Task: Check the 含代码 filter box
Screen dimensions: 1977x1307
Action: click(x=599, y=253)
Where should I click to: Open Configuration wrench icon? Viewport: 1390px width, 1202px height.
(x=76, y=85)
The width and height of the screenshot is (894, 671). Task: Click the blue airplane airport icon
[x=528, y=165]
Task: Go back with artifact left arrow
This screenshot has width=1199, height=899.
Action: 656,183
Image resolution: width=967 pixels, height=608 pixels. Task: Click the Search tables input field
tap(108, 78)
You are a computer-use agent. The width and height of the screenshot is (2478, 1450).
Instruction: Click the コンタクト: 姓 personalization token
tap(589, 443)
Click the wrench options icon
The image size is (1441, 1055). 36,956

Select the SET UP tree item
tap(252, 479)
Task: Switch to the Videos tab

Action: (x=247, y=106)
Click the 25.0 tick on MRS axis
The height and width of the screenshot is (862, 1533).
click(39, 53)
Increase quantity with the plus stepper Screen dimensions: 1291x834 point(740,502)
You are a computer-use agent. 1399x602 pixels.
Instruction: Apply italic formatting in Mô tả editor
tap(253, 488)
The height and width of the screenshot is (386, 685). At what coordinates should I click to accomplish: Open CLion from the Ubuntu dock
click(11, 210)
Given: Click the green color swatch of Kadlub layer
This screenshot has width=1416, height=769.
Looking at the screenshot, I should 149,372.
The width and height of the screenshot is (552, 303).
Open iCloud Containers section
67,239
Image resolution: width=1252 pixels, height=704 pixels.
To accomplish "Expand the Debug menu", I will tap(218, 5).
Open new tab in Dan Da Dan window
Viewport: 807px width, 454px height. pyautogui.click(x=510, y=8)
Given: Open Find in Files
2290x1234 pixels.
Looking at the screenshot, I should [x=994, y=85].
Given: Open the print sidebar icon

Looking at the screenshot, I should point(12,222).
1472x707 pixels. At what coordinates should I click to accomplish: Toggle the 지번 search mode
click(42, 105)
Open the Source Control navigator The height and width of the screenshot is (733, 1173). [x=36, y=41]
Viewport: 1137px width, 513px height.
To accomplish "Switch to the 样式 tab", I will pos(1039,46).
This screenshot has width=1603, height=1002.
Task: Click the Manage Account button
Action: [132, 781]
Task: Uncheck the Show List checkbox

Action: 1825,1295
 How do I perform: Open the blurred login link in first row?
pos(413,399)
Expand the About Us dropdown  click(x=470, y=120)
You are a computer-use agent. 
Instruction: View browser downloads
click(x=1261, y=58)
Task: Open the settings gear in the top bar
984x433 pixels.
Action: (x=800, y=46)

• **Task details**:
Everything from the first line of the records through the line containing "You are a computer-use agent. The" is to be set down exactly, while later lines are left out.

• **Answer box**:
Task: Check the 含代码 filter box
Screen dimensions: 1977x1307
Action: click(x=599, y=253)
Where should I click to: Open Configuration wrench icon? Viewport: 1390px width, 1202px height.
(x=76, y=85)
The width and height of the screenshot is (894, 671). Task: Click the blue airplane airport icon
[x=528, y=165]
Task: Go back with artifact left arrow
This screenshot has width=1199, height=899.
Action: 656,183
Image resolution: width=967 pixels, height=608 pixels. Task: Click the Search tables input field
tap(108, 78)
You are a computer-use agent. The width and height of the screenshot is (2478, 1450).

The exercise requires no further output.